Inisiatifnews.com – Peneliti Lingkaran Survei Indonesia (LSI) Network Denny JA, Toto Izul Fatah mengaku sangat menyayangkan adanya Kongres Luar Biasa (KLB) Partai Demokrat di Deli Serdang.

Menurutnya, agenda KLB tersebut menjadi preseden buruk bagi kehidupan demokrasi dan politik di tanah air.

Bacaan Lainnya

“Apa yang kita tonton di depan mata kita itu ada manuver politik secara demokrasi tidak sehat, kita anggap sudah melenceng dari etika moral politik,” kata Toto dalam diskusi yang digelar oleh DN PIM secara virtual, Kamis (11/3/2021).

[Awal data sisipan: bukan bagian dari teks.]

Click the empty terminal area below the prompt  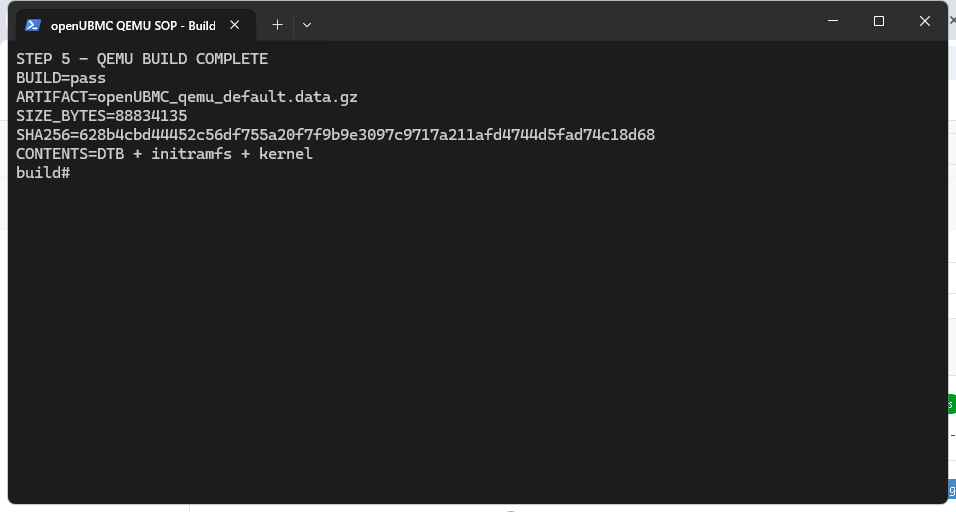[476, 341]
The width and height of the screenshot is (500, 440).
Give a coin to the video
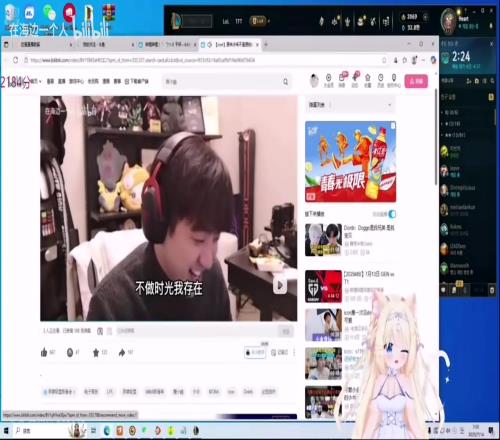pos(70,352)
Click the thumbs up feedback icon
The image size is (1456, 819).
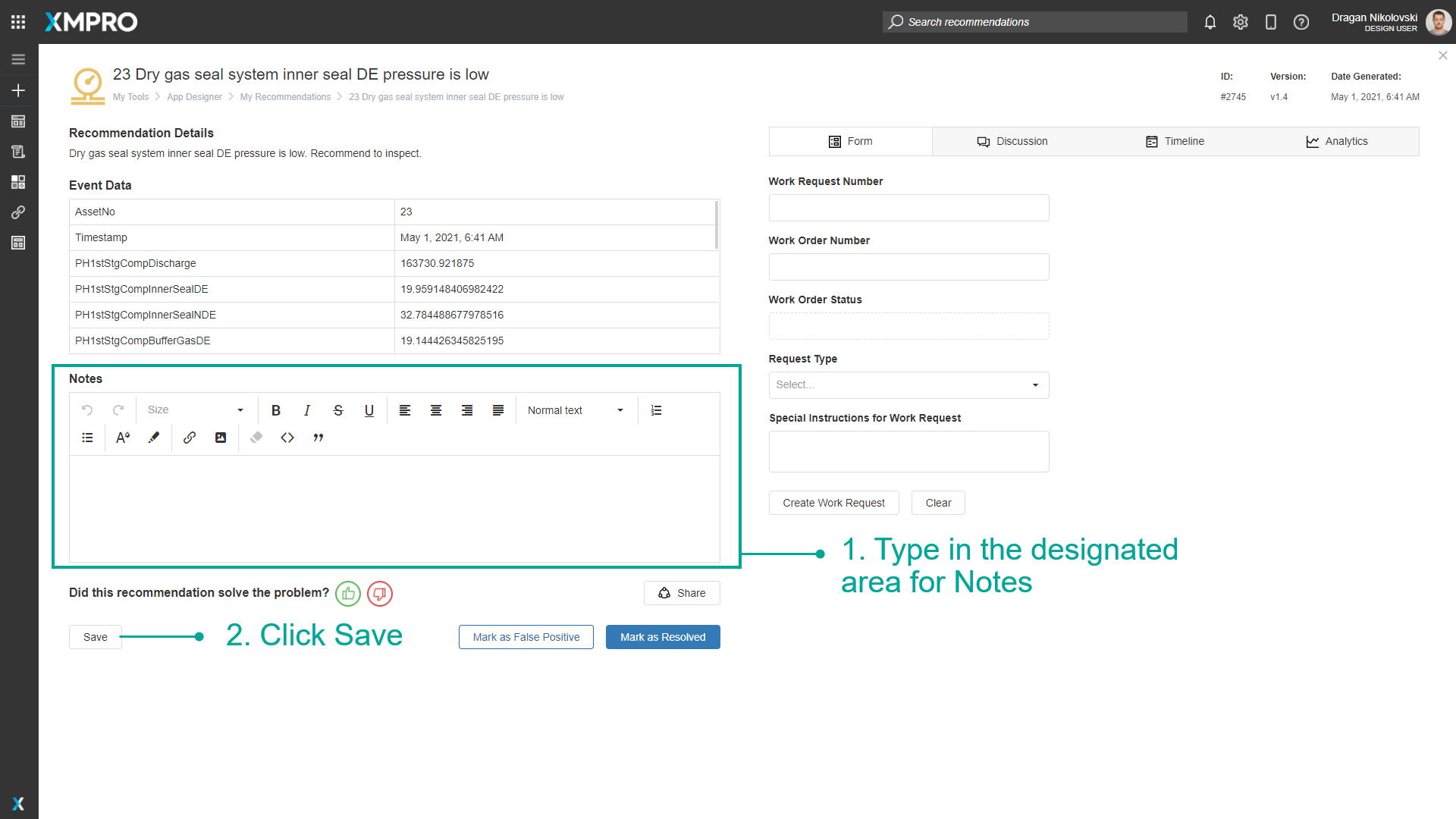(348, 593)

Menurutnya, seharusnya Moeldoko tidak mengambil opsi bermanuver politik semacam itu. Apalagi saat itu bahkan sampai saat ini, mantan Panglima TNI itu masih memegang jabatan penting yakni sebagai Kepala Kantor Staf Presiden (KSP). Jabatan publik itu rentan sekali memunculkan stigma bahwa manuver yang dilakukan Moeldoko adalah representasi dari pemerintah pusat saat ini.

“Kenapa seorang Moeldoko mau buang-buang energi untuk urusi masalah yang tidak ada kaitannya dengan persoalan bangsa ini,” ujarnya.

Peran Moeldoko dalam KLB Partai Demokrat ini bisa dianggap menjadi batu sandungan bagi Presiden Joko Widodo yang saat ini tengah fokus menjalankan tugasnya sebagai Kepala Negara. Apalagi, tantangan berat bagi Presiden saat ini adalah bagaimana menanggulangi pandemi agar segera bisa teratasi.

Sangat disayangkan menurut Toto, jika kerja keras dan konsentrasi Presiden terganggu dengan munculnya ketidakpercayaan publik karena adanya persoalan Partai Demokrat yang melibatkan salah satu tangan kanannya di Istana.

“Jangan sampai ada public distrust yang akan ganggu pemerintahan pak Jokowi. Pak Jokowi sudah kerja keras urusi bangsa dan negara ini malah terganggu karena ada public distrust karena manuver-manuver yang dilakukan dan dinikmati oleh pihak-pihak tertentu,” tuturnya.

Toto Izul Fatah
Direktur Eksekutif Citra Komunikasi Lingkaran Survei Indonesia (LSI) Denny JA‎, Toto Izul Fatah.

Menurut hemat Toto, saat ini yang paling penting bagi pemerintah pusat adalah bagaimana mematahkan perspektif publik bahwa Istana ada di balik kerja-kerja Moeldoko di agenda KLB Partai Demokrat yang digarap oleh Johni Allen Marbun itu.

“Saya kira tugas pak Moeldoko dan pemerintah bisa menjawab ini agar spekulasi liar ini tidak terjadi,” paparnya.